● **Text segment**
####################

16.2. The amendment would
be retrospective in effect, and, would allow the Applicant to claim
amounts that would, but for the amendment,
have become prescribed.
Allowing the amendment would prevent the Trustees from raising the
defence of prescription.
[17]
It was a common cause on the papers that the Deed of Recession the
Applicant seeks to introduce by way of amendment was only
entered
into on 6 December 2019, after the special plea of a lack of
locus
standi
was raised by the Trustees. Mr. Campbell for the Trustees
argued that at
litis contestatio
the Applicant lacked
locus
standi
. The question that the Court needs to consider is whether
this can be cured
ex post facto
and allow the amendment.
LEGAL
PRINCIPLES
[18]
It is by now trite that the court is vested with wide discretion to
determine whether to grant or refuse an application for
leave to
amend. The nub of the issue, in this case, is whether it is
permissible for a court to grant the amendment, thereby
retrospectively
clothing the Applicant with a cause of action he did
not have at commencement of the action. Interlinked with this, is
whether
on the facts, the Trustees will be prejudiced by the
amendment.

####################

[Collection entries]
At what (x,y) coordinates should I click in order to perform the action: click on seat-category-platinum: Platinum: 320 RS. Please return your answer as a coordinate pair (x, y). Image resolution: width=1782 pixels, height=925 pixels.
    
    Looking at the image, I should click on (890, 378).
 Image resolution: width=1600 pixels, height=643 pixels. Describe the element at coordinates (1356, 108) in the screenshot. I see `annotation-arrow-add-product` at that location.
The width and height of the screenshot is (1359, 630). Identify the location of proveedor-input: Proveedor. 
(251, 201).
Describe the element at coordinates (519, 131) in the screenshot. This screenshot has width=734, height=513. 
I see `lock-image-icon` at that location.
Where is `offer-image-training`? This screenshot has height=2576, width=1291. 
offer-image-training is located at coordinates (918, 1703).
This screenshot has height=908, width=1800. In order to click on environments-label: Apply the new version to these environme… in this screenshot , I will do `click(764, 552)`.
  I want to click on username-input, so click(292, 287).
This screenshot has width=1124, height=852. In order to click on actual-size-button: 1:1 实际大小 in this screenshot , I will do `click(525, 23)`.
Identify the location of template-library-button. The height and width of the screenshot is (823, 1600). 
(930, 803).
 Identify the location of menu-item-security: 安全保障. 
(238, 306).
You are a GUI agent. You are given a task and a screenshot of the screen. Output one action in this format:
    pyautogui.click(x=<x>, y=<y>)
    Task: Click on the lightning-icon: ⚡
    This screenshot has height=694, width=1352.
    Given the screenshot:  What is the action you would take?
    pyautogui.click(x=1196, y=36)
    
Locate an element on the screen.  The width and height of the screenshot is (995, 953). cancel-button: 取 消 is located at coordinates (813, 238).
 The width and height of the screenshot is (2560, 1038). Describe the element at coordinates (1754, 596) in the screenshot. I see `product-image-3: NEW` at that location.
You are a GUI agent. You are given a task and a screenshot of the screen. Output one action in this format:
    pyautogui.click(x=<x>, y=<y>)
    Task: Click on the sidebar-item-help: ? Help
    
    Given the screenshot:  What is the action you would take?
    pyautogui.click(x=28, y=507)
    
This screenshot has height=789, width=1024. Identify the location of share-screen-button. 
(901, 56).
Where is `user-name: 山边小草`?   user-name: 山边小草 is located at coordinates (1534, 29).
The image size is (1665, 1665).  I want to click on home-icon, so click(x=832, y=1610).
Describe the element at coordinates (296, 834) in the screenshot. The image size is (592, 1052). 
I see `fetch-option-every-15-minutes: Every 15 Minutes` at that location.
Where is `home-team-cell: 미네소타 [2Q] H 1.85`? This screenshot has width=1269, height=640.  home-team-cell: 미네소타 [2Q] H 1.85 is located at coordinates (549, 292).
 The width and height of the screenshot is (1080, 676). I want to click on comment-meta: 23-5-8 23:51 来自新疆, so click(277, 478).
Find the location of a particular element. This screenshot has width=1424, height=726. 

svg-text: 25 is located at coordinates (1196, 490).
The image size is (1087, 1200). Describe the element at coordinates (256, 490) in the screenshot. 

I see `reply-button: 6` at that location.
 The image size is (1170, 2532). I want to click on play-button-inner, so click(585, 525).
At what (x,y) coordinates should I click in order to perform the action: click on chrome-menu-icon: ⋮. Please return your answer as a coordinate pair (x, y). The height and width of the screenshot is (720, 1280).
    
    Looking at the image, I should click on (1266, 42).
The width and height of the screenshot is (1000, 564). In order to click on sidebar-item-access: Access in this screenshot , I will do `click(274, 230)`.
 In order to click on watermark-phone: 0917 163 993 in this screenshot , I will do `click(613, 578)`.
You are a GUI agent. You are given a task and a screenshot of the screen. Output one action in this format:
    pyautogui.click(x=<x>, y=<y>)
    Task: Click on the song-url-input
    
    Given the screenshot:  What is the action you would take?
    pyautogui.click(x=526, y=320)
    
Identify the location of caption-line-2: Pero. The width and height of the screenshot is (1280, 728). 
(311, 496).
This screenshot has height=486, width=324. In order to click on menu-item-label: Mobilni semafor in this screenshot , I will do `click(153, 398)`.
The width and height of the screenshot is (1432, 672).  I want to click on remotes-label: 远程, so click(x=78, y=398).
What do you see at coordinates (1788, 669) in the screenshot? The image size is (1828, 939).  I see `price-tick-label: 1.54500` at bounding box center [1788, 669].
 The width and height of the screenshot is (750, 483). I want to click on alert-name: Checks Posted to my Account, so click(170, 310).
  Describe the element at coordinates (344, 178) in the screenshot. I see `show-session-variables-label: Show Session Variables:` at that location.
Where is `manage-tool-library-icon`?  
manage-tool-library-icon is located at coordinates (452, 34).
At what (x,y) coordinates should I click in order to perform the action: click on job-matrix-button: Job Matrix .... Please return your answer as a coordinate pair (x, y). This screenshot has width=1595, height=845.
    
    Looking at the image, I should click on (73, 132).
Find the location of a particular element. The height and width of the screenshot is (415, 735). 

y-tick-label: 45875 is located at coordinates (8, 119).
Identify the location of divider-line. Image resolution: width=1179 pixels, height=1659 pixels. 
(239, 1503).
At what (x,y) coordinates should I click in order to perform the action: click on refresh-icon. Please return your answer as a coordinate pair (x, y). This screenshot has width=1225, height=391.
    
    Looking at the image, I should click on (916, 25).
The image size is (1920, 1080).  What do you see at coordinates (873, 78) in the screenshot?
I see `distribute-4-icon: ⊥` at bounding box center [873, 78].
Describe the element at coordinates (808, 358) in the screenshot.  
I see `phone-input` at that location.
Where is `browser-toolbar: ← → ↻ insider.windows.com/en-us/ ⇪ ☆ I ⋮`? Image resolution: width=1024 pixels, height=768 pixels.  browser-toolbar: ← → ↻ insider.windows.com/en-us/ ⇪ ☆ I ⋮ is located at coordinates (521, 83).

####################

● **What you will do**
(a) Summarize the excerpt on the proposed amendment in two sentences.
(b) Copy word for word the part of the entries that opens with the line containing "In order to click on watermark-phone: 0917" and closes with the line containing "The width and height of the screenshot is (1432, 672).", including both of those lines.

● **Exercise results**
(a) The amendment would be retrospective, letting the Applicant claim amounts that would otherwise have prescribed and preventing the Trustees from raising prescription. The Deed of Recession behind it was entered into only on 6 December 2019, after the Trustees raised their special plea of lack of locus standi, so although the court has wide discretion over leave to amend, the issue is whether it may retrospectively give the Applicant a cause of action he lacked at commencement and whether the Trustees would be prejudiced.

(b)
 In order to click on watermark-phone: 0917 163 993 in this screenshot , I will do `click(613, 578)`.
You are a GUI agent. You are given a task and a screenshot of the screen. Output one action in this format:
    pyautogui.click(x=<x>, y=<y>)
    Task: Click on the song-url-input
    
    Given the screenshot:  What is the action you would take?
    pyautogui.click(x=526, y=320)
    
Identify the location of caption-line-2: Pero. The width and height of the screenshot is (1280, 728). 
(311, 496).
This screenshot has height=486, width=324. In order to click on menu-item-label: Mobilni semafor in this screenshot , I will do `click(153, 398)`.
The width and height of the screenshot is (1432, 672).  I want to click on remotes-label: 远程, so click(x=78, y=398).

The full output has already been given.